#### WHAT IS EXPECTED
For the entries that follow, restate word for word the line containing "Instruction: Stop the", the line containing "The width and height of the screenshot is (627, 475).", and every line that lies between them.

#### RECORDS FOR THIS EXERCISE

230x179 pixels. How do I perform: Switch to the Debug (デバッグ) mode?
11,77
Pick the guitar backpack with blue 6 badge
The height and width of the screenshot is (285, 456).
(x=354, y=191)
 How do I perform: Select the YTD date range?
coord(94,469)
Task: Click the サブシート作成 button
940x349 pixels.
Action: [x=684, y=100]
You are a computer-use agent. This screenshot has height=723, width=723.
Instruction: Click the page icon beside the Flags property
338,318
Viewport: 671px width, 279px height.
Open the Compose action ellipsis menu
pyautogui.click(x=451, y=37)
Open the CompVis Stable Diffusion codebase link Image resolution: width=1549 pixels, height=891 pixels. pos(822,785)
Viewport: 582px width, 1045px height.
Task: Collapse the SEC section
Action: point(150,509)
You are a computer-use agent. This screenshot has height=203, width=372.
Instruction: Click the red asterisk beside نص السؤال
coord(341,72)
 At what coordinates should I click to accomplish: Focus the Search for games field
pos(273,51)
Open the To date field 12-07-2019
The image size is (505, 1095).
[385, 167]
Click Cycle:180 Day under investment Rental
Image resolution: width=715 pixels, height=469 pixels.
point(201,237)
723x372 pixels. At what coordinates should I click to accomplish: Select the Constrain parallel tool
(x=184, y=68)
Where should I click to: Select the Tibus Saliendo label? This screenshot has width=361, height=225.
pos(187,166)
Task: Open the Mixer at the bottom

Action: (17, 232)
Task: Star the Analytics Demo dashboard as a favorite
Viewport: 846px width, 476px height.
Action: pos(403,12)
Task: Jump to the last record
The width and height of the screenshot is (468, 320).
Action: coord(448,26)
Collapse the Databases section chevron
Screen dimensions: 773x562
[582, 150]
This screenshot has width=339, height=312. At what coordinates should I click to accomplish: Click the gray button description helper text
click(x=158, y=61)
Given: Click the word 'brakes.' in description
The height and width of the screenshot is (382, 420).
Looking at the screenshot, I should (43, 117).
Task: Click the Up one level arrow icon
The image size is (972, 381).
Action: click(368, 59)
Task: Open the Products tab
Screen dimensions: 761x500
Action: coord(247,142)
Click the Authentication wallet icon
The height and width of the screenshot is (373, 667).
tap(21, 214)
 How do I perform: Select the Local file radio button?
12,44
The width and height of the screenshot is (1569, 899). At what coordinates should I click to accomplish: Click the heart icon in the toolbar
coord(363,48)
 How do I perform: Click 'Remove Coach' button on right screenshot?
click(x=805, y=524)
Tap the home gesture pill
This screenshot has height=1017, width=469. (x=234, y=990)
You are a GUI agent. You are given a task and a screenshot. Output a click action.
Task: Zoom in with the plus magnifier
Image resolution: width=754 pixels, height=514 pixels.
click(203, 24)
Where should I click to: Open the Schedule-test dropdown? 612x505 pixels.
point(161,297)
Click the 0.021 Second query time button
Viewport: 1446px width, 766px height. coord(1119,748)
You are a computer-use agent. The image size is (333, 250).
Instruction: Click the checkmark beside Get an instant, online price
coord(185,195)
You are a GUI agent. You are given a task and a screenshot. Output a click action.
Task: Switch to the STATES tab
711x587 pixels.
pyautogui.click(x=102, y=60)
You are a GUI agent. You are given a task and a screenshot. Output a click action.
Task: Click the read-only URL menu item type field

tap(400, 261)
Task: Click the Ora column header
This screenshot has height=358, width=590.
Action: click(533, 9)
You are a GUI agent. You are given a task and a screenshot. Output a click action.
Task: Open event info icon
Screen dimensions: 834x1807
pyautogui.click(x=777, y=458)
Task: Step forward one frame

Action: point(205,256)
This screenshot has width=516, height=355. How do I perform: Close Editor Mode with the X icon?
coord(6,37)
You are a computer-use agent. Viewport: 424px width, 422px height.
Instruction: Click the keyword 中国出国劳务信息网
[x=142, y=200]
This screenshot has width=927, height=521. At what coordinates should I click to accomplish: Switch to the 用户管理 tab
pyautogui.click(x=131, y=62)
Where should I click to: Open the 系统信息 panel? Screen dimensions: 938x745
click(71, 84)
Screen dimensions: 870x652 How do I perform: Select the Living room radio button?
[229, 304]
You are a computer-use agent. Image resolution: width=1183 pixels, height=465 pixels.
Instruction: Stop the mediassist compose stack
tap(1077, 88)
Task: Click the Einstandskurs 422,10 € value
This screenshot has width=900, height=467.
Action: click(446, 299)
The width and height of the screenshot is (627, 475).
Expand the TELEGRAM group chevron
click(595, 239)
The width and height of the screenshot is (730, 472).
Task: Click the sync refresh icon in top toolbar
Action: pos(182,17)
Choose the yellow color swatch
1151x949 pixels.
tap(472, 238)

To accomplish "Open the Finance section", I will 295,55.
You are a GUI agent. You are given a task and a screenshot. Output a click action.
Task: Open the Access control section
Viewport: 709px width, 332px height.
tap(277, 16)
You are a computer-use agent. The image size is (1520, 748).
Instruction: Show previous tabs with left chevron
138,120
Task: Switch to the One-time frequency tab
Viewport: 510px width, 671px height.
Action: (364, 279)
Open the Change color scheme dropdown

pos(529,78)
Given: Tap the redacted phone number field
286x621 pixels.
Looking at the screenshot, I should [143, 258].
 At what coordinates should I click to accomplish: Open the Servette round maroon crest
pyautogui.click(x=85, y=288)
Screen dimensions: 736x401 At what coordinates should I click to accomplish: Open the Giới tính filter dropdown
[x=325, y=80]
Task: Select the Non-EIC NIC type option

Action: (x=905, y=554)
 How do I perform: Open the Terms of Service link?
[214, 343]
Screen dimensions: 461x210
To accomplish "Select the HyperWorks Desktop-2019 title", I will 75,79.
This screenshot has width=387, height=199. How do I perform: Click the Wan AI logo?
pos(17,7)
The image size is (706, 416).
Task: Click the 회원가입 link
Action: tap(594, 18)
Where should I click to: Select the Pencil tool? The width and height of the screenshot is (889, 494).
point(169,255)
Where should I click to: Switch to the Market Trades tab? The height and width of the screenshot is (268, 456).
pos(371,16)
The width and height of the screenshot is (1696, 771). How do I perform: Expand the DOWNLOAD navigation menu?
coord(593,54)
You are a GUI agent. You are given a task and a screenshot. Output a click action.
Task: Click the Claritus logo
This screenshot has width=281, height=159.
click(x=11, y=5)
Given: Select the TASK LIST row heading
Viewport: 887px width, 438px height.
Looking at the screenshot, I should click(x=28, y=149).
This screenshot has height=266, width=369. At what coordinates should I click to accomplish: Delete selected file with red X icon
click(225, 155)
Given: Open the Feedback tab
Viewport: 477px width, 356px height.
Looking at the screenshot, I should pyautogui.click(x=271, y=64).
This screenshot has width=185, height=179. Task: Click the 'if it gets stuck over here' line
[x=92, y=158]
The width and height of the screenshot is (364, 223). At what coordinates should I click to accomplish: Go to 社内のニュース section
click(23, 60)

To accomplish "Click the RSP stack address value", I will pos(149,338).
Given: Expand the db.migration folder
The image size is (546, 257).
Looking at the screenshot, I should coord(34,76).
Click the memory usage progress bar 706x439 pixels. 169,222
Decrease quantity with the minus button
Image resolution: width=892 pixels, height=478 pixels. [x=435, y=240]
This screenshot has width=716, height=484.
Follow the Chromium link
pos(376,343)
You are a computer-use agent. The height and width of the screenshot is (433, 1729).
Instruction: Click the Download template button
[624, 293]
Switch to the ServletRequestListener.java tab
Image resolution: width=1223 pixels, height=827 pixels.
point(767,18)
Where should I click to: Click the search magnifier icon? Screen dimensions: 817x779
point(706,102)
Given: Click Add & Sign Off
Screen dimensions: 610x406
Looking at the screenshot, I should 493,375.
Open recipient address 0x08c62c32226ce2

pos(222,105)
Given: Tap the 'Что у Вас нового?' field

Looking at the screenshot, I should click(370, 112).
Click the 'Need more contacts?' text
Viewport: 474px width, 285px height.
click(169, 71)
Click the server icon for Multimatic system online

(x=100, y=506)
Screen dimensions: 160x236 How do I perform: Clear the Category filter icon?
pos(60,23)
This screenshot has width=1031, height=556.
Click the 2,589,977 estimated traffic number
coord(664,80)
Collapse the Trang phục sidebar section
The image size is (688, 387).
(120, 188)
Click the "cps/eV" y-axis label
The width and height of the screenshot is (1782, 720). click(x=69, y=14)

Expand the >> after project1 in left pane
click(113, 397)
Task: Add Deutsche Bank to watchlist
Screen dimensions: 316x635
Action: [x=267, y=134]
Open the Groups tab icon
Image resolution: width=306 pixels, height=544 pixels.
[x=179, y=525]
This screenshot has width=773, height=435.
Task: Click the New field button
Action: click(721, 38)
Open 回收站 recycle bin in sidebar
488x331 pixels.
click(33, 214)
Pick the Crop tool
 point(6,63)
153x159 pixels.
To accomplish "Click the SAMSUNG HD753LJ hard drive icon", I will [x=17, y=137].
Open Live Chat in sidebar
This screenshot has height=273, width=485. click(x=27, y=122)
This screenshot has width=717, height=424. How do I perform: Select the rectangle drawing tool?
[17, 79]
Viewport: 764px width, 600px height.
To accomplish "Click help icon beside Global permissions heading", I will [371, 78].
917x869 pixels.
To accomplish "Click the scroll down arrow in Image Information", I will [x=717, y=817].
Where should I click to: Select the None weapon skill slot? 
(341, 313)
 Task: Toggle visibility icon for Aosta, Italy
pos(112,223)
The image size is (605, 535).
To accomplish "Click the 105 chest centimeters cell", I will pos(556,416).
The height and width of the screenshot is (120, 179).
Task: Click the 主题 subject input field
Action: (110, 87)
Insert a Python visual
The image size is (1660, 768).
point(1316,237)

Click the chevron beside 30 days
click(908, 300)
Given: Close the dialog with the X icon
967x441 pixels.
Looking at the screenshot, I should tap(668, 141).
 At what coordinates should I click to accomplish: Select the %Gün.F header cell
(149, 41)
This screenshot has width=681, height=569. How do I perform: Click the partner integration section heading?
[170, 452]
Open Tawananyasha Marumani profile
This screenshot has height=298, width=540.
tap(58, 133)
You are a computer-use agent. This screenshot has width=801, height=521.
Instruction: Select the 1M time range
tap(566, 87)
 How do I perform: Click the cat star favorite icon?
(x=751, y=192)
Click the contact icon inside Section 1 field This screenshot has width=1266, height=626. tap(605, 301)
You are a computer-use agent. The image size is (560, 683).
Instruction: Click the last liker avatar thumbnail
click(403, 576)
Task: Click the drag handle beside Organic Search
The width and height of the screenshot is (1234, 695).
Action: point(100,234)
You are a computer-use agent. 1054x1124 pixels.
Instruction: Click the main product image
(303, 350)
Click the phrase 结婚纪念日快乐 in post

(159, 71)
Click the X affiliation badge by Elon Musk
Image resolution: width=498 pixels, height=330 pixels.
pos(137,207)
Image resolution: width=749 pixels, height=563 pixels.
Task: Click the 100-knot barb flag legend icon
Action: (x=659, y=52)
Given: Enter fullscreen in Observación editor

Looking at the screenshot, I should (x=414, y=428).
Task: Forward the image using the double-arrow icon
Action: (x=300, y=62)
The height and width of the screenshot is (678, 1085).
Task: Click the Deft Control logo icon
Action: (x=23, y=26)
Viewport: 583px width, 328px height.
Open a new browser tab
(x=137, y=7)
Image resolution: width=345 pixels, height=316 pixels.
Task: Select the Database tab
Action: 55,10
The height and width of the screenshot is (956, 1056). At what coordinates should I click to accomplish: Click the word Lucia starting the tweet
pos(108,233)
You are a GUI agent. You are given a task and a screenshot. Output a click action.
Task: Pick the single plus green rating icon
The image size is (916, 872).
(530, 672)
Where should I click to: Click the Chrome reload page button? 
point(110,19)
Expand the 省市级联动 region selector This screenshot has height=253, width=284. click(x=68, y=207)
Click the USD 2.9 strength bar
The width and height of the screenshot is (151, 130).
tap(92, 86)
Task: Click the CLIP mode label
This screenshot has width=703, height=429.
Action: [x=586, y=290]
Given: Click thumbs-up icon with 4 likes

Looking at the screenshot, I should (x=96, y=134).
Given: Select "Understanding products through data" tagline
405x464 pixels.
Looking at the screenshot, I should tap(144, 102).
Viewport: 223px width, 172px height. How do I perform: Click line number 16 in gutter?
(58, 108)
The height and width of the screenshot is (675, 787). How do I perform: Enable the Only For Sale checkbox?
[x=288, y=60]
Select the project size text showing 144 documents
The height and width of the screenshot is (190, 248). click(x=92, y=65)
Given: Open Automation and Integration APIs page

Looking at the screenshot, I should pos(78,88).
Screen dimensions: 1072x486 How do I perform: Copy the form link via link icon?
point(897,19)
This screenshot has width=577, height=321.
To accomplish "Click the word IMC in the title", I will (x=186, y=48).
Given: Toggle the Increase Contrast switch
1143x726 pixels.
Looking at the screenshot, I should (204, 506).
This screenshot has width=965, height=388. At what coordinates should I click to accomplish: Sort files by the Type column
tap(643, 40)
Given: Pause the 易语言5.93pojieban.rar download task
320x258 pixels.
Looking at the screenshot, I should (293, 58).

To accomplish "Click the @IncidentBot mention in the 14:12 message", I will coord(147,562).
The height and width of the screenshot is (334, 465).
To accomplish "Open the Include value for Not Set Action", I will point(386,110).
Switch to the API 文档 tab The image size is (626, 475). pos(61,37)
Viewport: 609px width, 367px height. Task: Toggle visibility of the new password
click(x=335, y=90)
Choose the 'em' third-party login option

#### ANSWER BOX
Instruction: Stop the mediassist compose stack
tap(1077, 88)
Task: Click the Einstandskurs 422,10 € value
This screenshot has width=900, height=467.
Action: click(446, 299)
The width and height of the screenshot is (627, 475).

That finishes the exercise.